A QUIET COMPLICITY IN EMPIRE
Wisconsin’s participation in the annexation of Hawaii was never officially documented in state histories, nor did its institutions widely claim credit. Yet the imprint remains in archival letters, church newsletters, corporate records, and political editorials.
It was not the loud voice of conquest, but the steady hum of agreement, a Midwest morality aligned with the conquest of empire from afar.
The University of Wisconsin system, now a network of progressive education and civic engagement, once echoed the same settler logics that underpinned the American occupation of Native land. At the time of Hawaii’s annexation, Wisconsin was less than 50 years removed from its own violent displacement of Ho-Chunk and Ojibwe peoples.
The ideological bridge from Badger State to Pacific archipelago was short. What Wisconsin lacked in proximity, it made up for in influence. Clergymen who authored tracts distributed by national missionary societies, sugar investors who lobbied for federal policy, politicians who took comfort in the strategic gains, and citizens who sent donations to churches eager to “civilize” islanders who had governed themselves for centuries.
In 1898, Wisconsin’s civic and religious institutions stood largely silent, or were supportive, when the U.S. extinguished a sovereign kingdom that had maintained diplomatic relations with global powers.
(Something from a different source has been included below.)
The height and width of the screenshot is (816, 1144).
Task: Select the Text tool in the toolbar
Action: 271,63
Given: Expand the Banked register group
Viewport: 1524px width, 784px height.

There were no protest movements from Madison pulpits or Milwaukee streets. No major editorials condemned the seizure. The idea of American superiority, so deeply embedded in post-Civil War Midwestern thought, left little room for Indigenous sovereignty anywhere.
ECHOES THAT LINGER
The consequences of that silence remain visible. Today, Native Hawaiians continue to fight for land rights, language preservation, and cultural survival under a government structure they never consented to join. The long arc of colonization, economic, spiritual, and political, shadows daily life across the islands.
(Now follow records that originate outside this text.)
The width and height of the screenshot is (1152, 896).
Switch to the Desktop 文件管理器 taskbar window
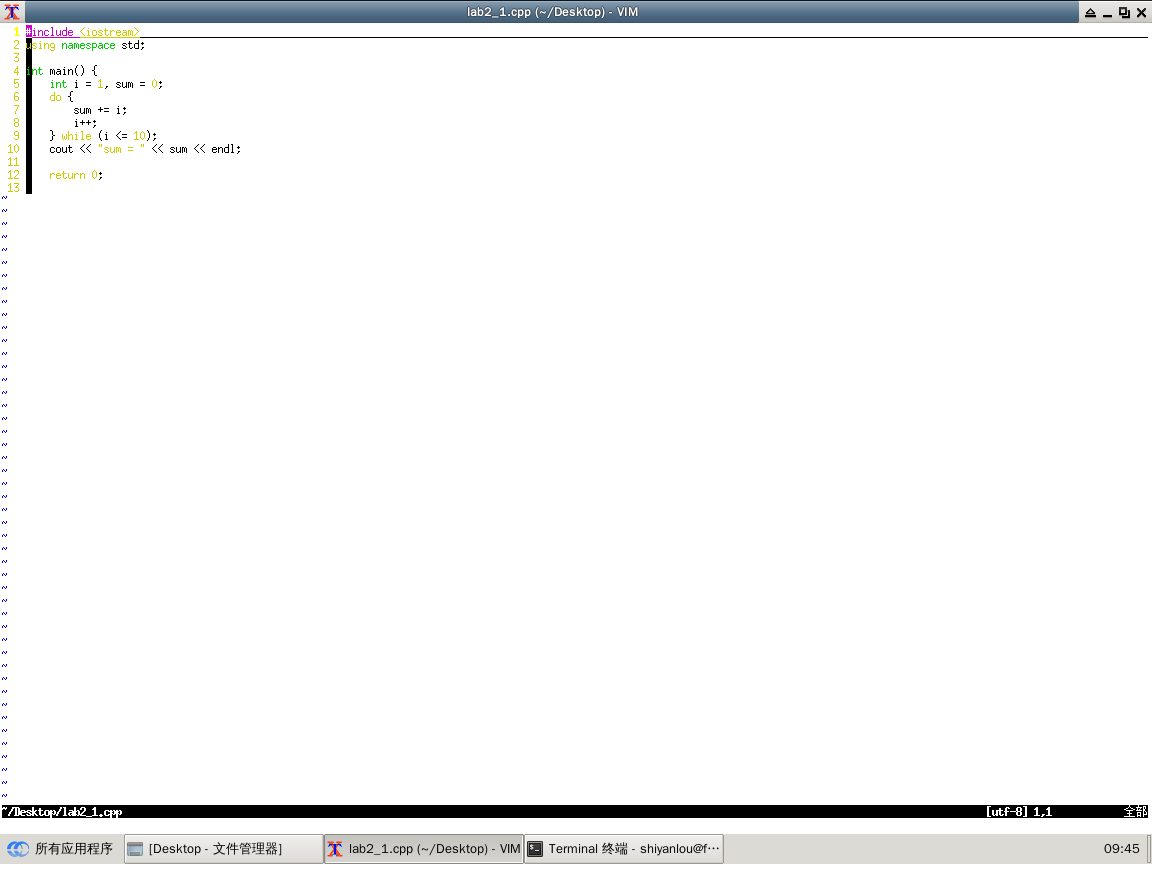click(x=224, y=849)
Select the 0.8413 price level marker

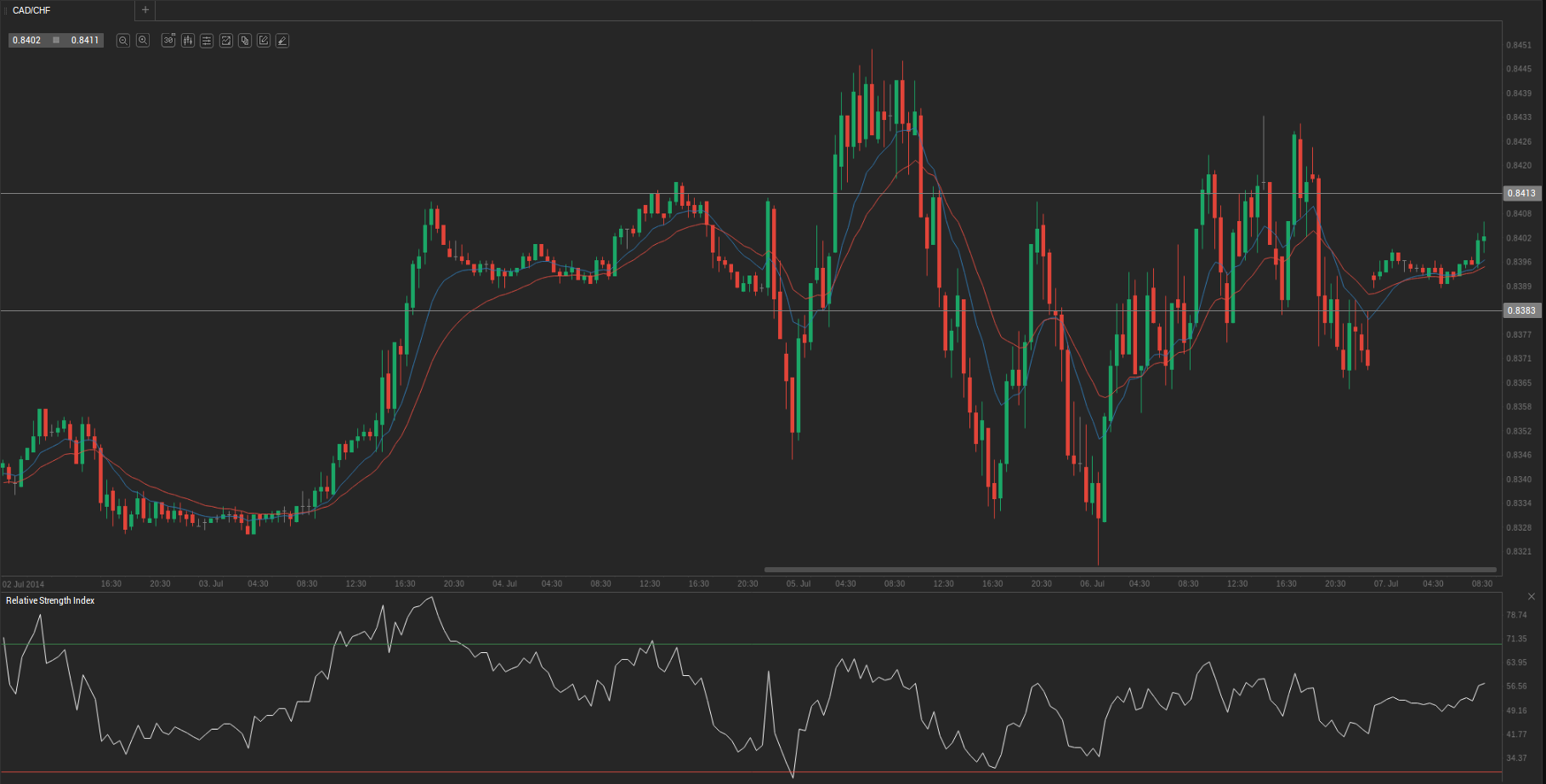[1521, 193]
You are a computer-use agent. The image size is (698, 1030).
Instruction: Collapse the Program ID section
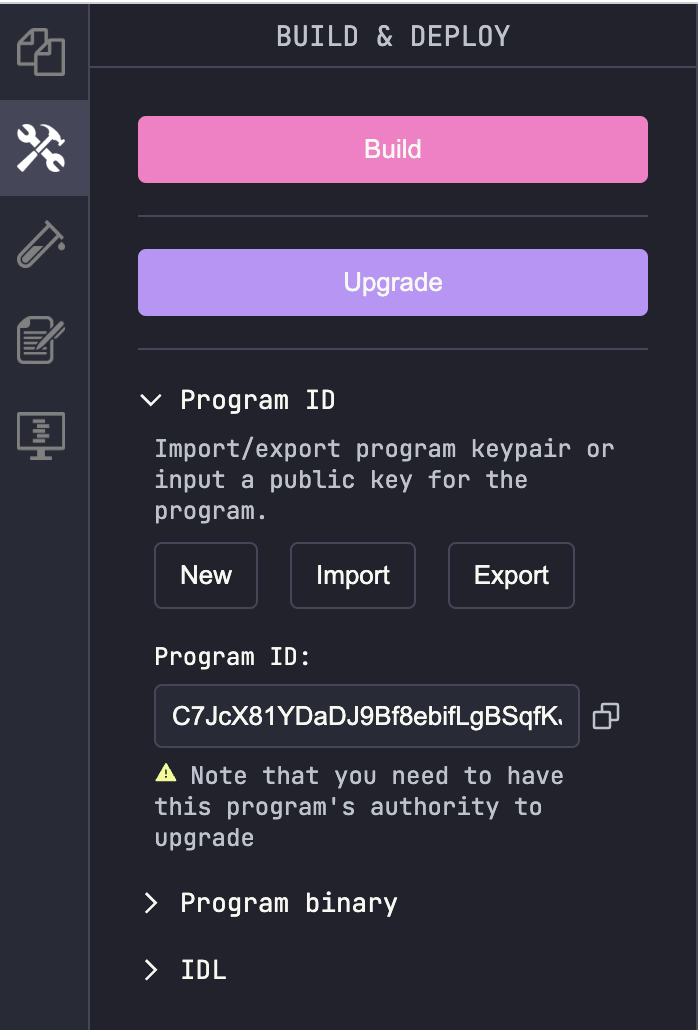(151, 400)
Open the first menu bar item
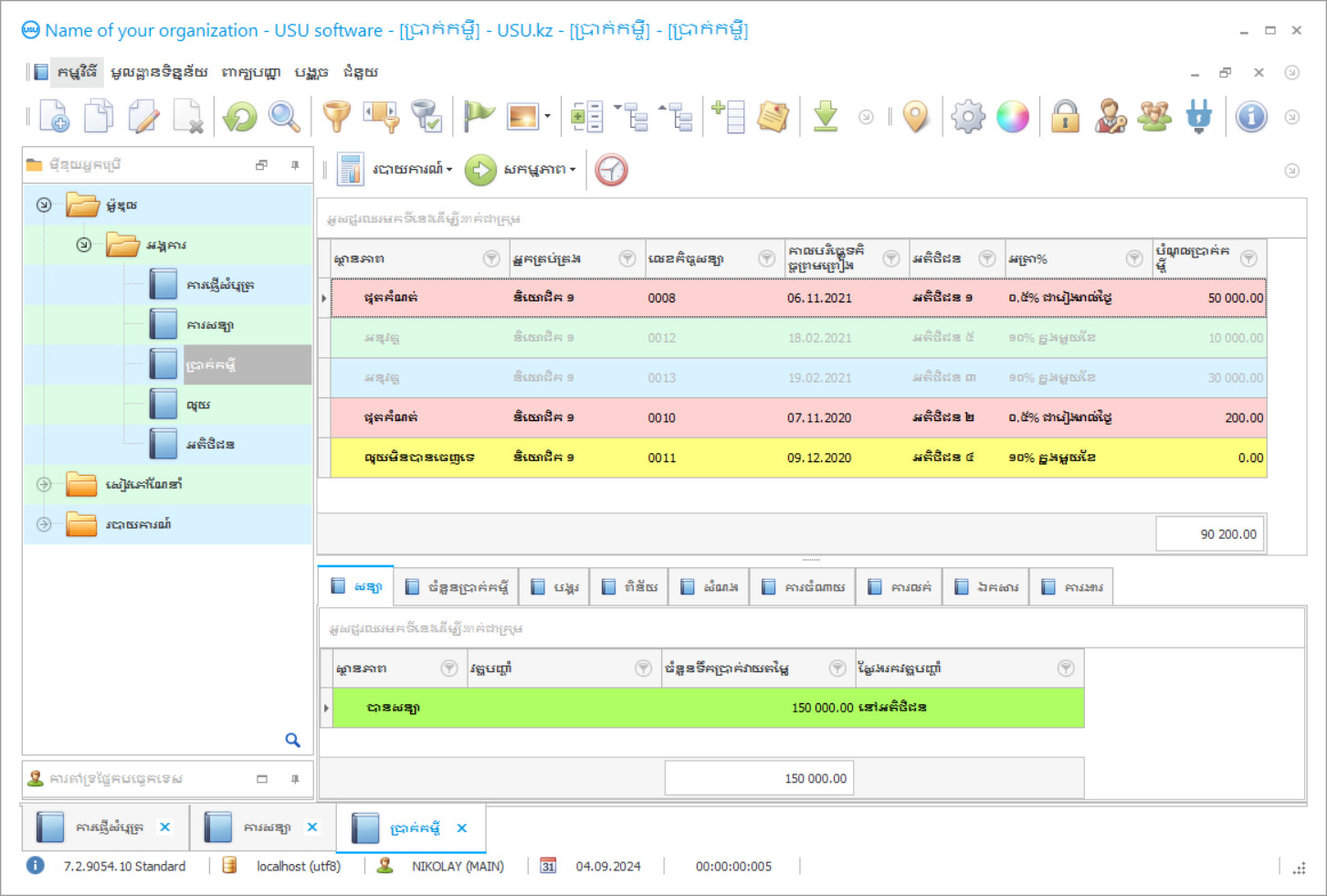Viewport: 1327px width, 896px height. coord(77,72)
In Wisconsin, some of the religious denominations that once sponsored missionaries to Hawaii have since issued statements acknowledging the harms of cultural erasure. But these gestures, often vague and procedural, have not sparked widespread public reckoning.
There is no state historical marker acknowledging Wisconsin’s role in Hawaii’s annexation. No school curriculum connects the two. The ties, like the guilt, remain unspoken. Historians note that annexation was never a singular event, but the culmination of decades of influence, ideology, and investment.
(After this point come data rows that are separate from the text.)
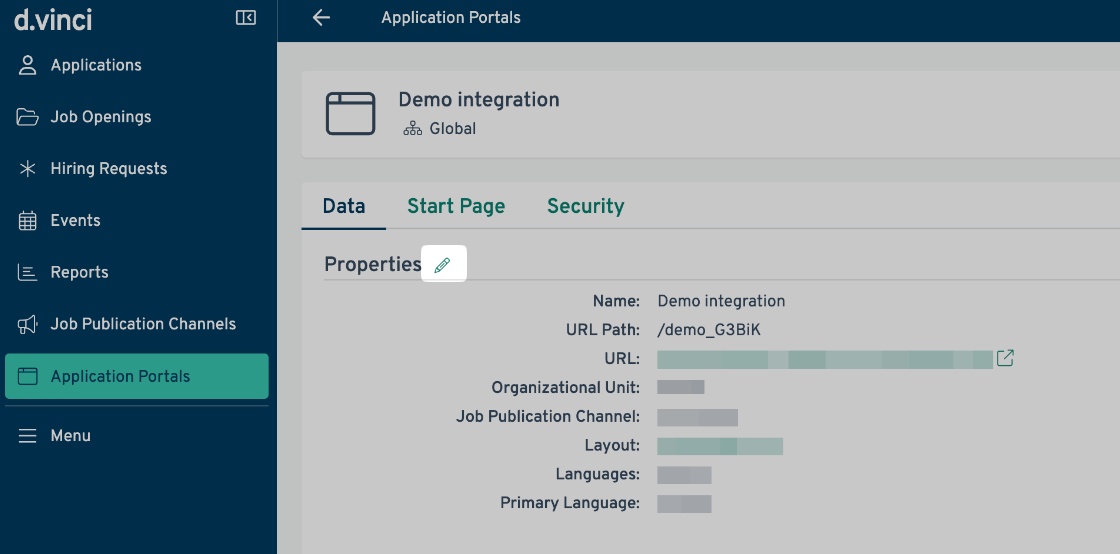Click the Applications person icon
1120x554 pixels.
(x=28, y=65)
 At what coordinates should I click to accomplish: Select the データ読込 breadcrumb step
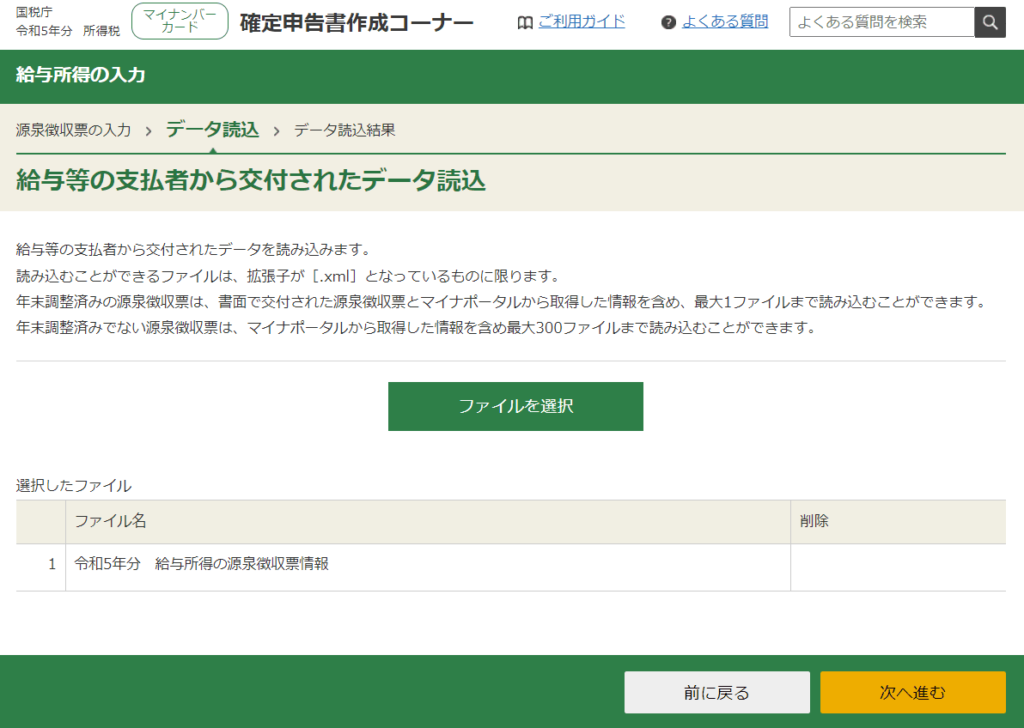click(212, 129)
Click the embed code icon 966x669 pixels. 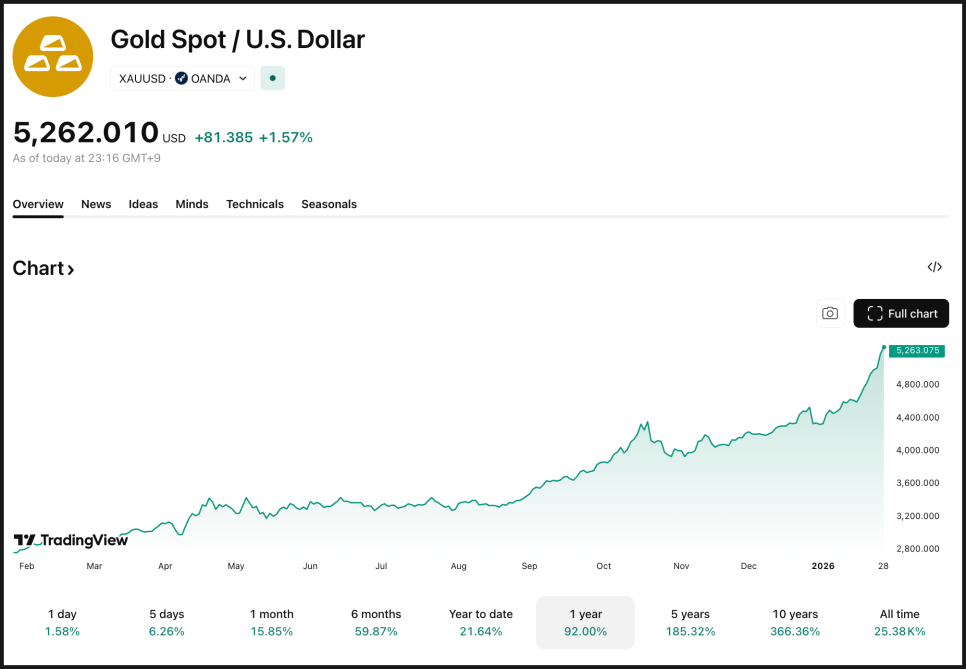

In this, Wisconsin was complicit. Not in a single act, but in the sustained network of cultural and economic forces that weakened the Hawaiian monarchy from within. Whether through boarding schools that stripped language, or sugar tariffs that favored mainland capital, Wisconsin’s presence in Hawaii was real, enduring, and damaging.
LESSONS FROM AN ERASED CHAPTER
As the U.S. faces new debates about historical memory and systemic injustice, Hawaii’s annexation offers a test of moral clarity. The silence of 1898 cannot be undone, but its lessons remain urgent.
For Wisconsin, that means confronting its own past not only in terms of race relations or tribal history within state borders, but also in how its institutions and citizens participated in the expansion of American power abroad.
It means acknowledging that Midwestern virtue was sometimes a veil for imperial interest, that a state celebrated for its progressive legacy also enabled conquest under the flag of Christian duty and commercial gain.
This legacy challenges the narrative that colonization was merely a coastal endeavor. And it asks Wisconsinites today to reflect not just on what their ancestors did, but what moral choices they failed to make.
In the summer of 1898, the United States claimed the Hawaiian Islands. Wisconsin did not raise the flag, but it helped sew the fabric. From pulpits to plantations, it stood not apart from empire, but quietly behind it.